## ページ抜粋
========================================================================
プラセボ効果やホーソン効果については、関連記事をご参照ください ↓
薬の有害事象
薬の有害事象 = 副作用(薬理作用) + ノセボ効果 + 偶発的な有害事象
薬を飲んで有害事象が起こった場合でも、副作用(薬理作用)によるものだけでなく、ノセボ効果(心理的なマイナス効果)や偶発的な有害事象(偶然起こったもの)などが含まれます。
ノセボ効果については、関連記事をご参照ください ↓
現代はインターネットの普及によって、情報が溢れた社会となりました。
自分が効果を感じられなかったから、その医薬品や療法に効果がないというわけではありません。
また自分がその医薬品や療法によって、有害事象を発症したからといって、他の人にも必ず有害事象が起こるわけでもありません。
しかし、情報を得やすい社会というのは、プラセボ・ノセボ効果が非常に高まりやすい社会でもあります。
自分が納得して効きそうに思った治療法(医薬品や療法など)は、プラセボ効果を高めてくれます。
自分が副作用情報などで不安に思ったり、効きそうにないと思った治療法では、ノセボ効果を高めてしまいます。
副作用を恐れる心理については、関連記事をご参照ください ↓
プラセボ効果とノセボ効果は、医薬品の服薬だけでなく、セラピーなどの療法や、食品の摂取など日常生活においても、幅広く私たちの行動に影響を与えています。
どのような療法を行う場合においても、プラセボ効果を高め、ノセボ効果を抑えることは非常に重要となります。
その効果を上手に利用することは、治療結果の向上と意図しない症状の悪化を最小限に抑えることにつながります。
プラセボ効果とノセボ効果の行動基盤
「期待」と「学習」は、プラシーボ効果とノセボ効果に関連する 2 つの頻繁に研究されている行動メカニズムです。
========================================================================
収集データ
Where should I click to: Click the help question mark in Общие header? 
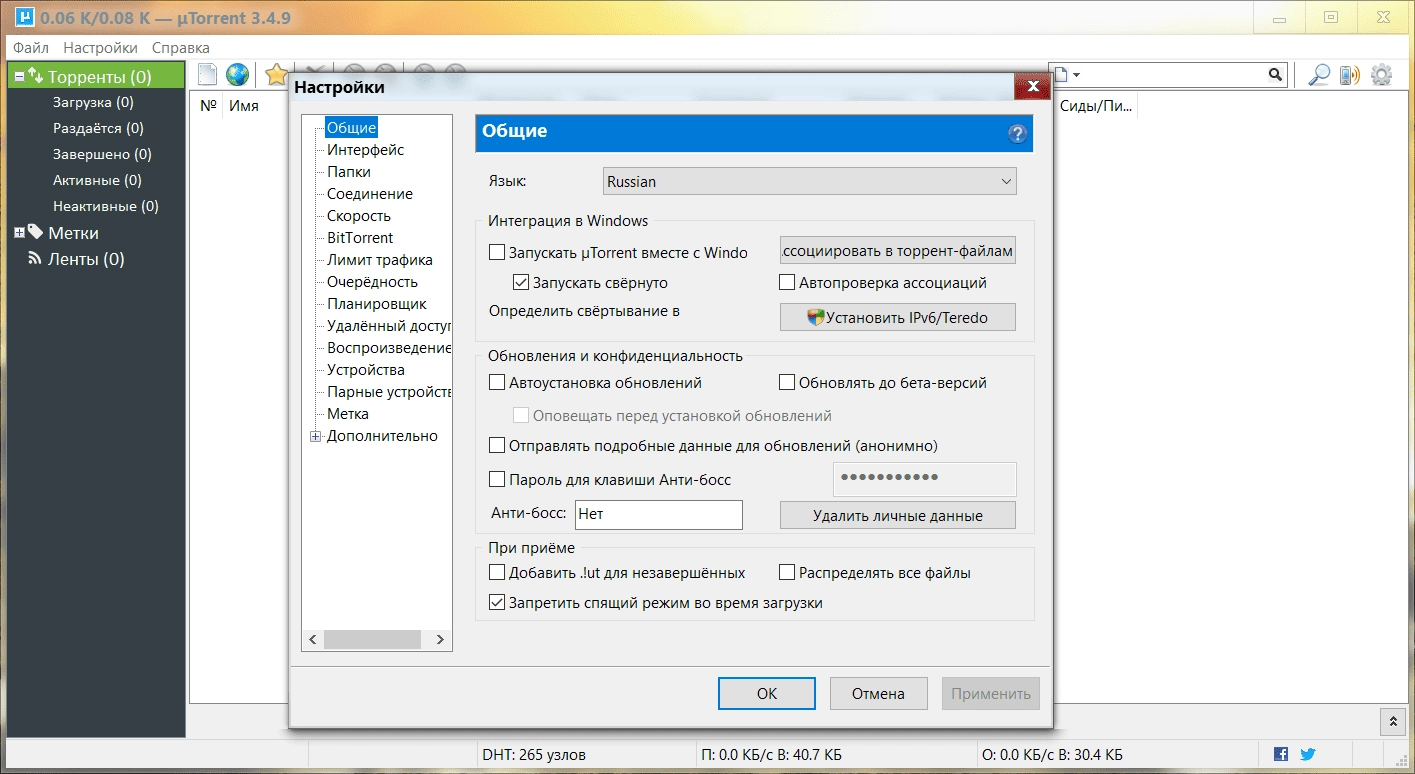coord(1020,133)
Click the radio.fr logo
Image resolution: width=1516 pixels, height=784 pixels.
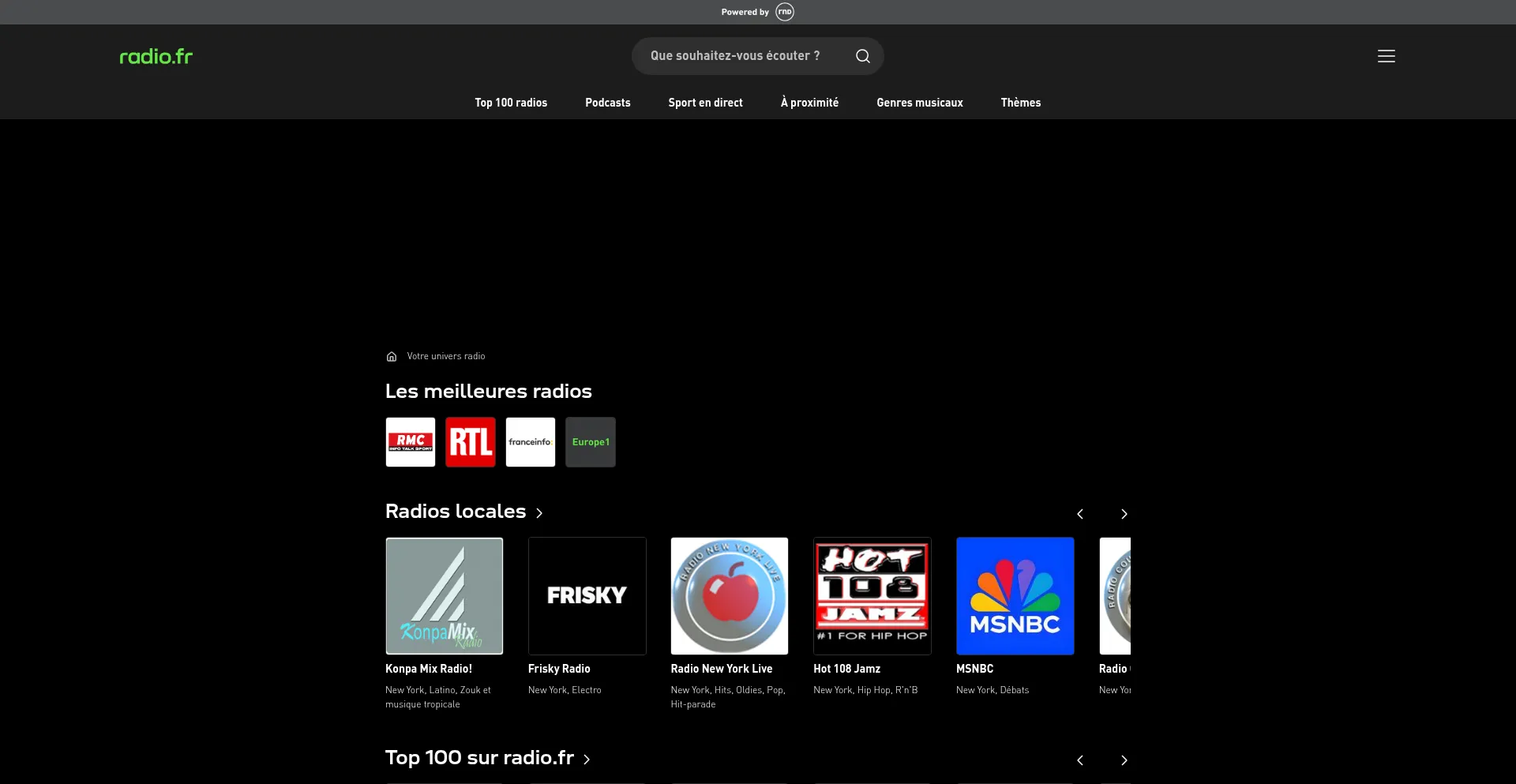156,56
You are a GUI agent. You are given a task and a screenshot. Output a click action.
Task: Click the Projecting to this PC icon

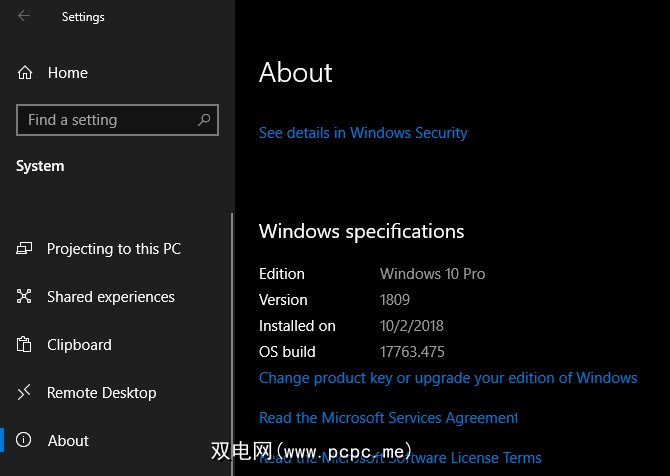[x=26, y=249]
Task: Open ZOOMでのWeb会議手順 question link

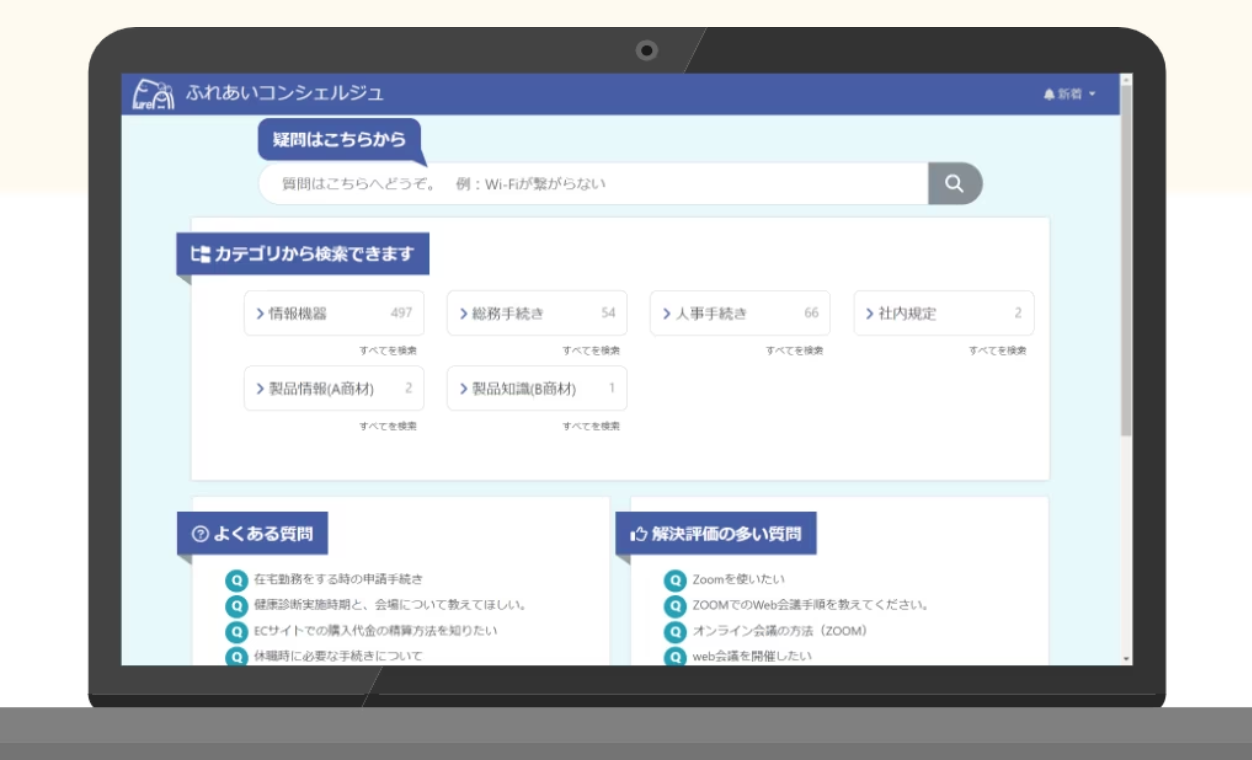Action: [810, 606]
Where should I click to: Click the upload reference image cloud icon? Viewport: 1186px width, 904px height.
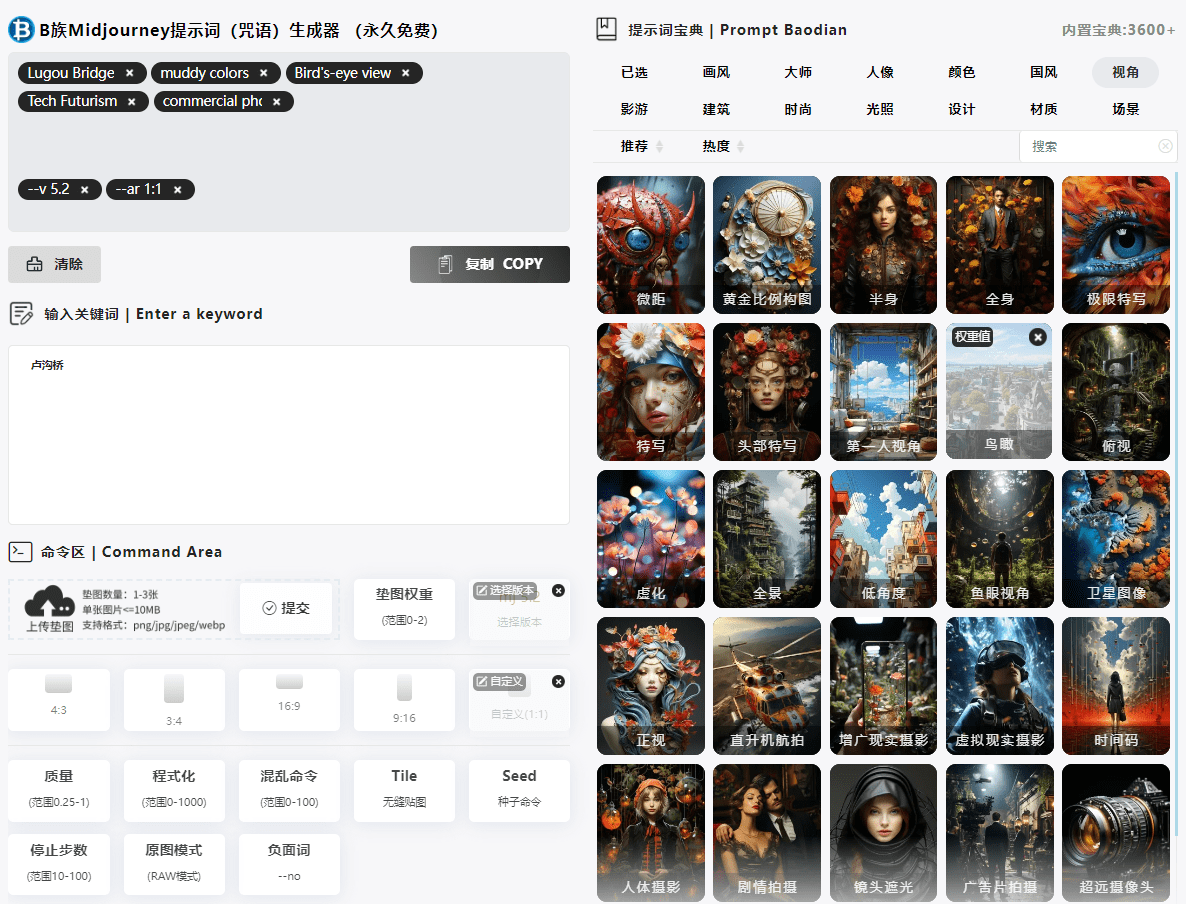coord(49,603)
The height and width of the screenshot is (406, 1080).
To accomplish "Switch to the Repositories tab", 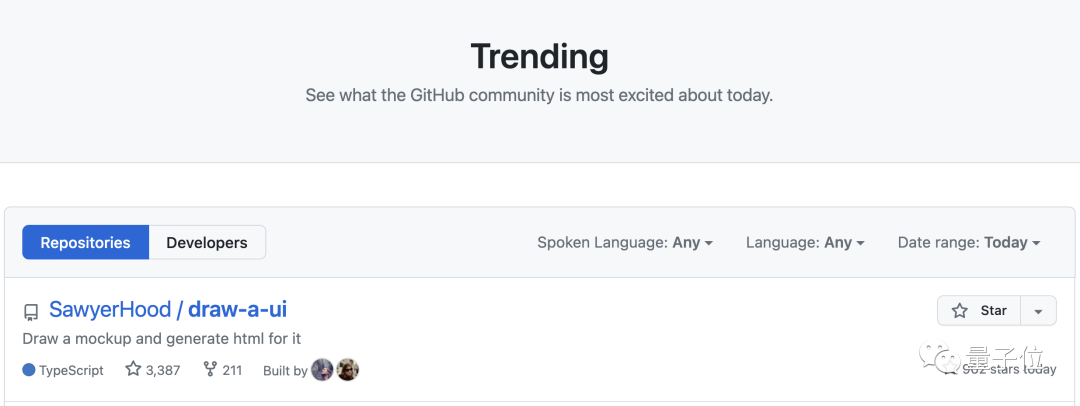I will click(85, 243).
========================================================================
プラセボ効果とノセボ効果に関する抜粋では、薬の有害事象はどのような要素を足し合わせたものとして示されていますか？すべて挙げてください。

## 解答
副作用(薬理作用)、ノセボ効果、偶発的な有害事象